─── PASSAGE FOR REVIEW ───

Make communications an open book
I’ve been thinking about transparency a lot recently.
In communications, especially in difficult situations, transparency reigns supreme. The thing about being clear, open and honest is that if you’re not, people will fill in the gaps for themselves. I’d rather people had the truth, no matter how unpalatable, than a confused, imagination-fuelled narrative based on hearsay that serves nobody.
A lack of information in itself is a stressor for people. They will know that things are hard right now. They will know that tough decisions may need to be made and they are constantly told by the press that we are heading into a recession, so they will already be worrying.
“False and unfounded rumours can spread as fast as a virus, and companies need to earn the trust of their employees through frequent and accurate communications.”
[Harvard Business Review]
Transparency is being touted in everything to do with our current situation and it is an empowering tool. It removes the infantilisation of people who work in our businesses and assumes, rightly, that they should have the information they need to make decisions and to undertake their job with clear vision.

─── INPUT DATA ───

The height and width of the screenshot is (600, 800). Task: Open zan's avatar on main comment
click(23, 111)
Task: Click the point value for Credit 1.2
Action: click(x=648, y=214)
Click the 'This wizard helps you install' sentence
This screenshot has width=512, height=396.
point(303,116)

───

* _INSTRUCTIONS_:
(a) Answer these questions about the piece on transparency in communications:
(i) What will people do if you are not clear, open and honest?
(ii) To which publication is the quotation about rumors attributed?
(iii) According to the final paragraph, what does transparency remove?
(b) Could you carry on the piece on transparency in communications, starting after its last sentence?

* _WRITTEN ANSWERS_:
(a)
(i) They will fill in the gaps for themselves.
(ii) Harvard Business Review.
(iii) The infantilisation of people who work in our businesses.

(b)
But can you be too transparent? This is the major concern that leaders seem to have about the whole transparency discussion. For me, the only reasons to need to limit honesty would be uncertainty (“we’re not sure what we’re doing”) or because the reality is tough (“we won’t tell anyone yet, we’ll tell them when we’re ready”). Both of these aren’t good enough reasons. Tell people you are working through things. Tell people the business is facing some hard decisions.
I remember once when I was in a corporate role (and I am sure many of my ex-colleagues will remember this too), I was working on the pay budget for salary increases and we had put together a business case to our Head Office explaining why we needed 3%. There was much deliberating and, as our numbers weren’t great, they eventually confirmed that we could have 1.5%. Our window to act and implement the pay review had been squeezed by the prevarication and, in order to get action quickly, I immediately forwarded the email to my colleagues on the board to say “Here’s what we have got guys. We will need to limit pay awards to hot spot roles X, Y and Z. Other than that, we should focus on exceptional performers and that’s as much as the current budget will stretch to”. Or something like that. I was being very open with the board with the intention of getting them to act whilst I went into an all-day meeting. Except I didn’t send it to the board. I accidentally sent the email to all 3,000 staff in my division.
I can honestly say I’ve had better days at work. There were tears, emergency phone calls and a genuine belief I would be sacked. But here’s the thing. When I spoke to our Works Council to explain it was a mistake and that I would retract it and send out a follow up, they said “No!”. They told me that the feedback they had had from staff was positive. They said it was the first honest communication they’d received about pay in ages and they were happy with the absence of corporate bullshit. The email had said it as it was. The staff knew where they stood and, whilst they may not have been happy about the outcome, they understood what was going to happen to them and why.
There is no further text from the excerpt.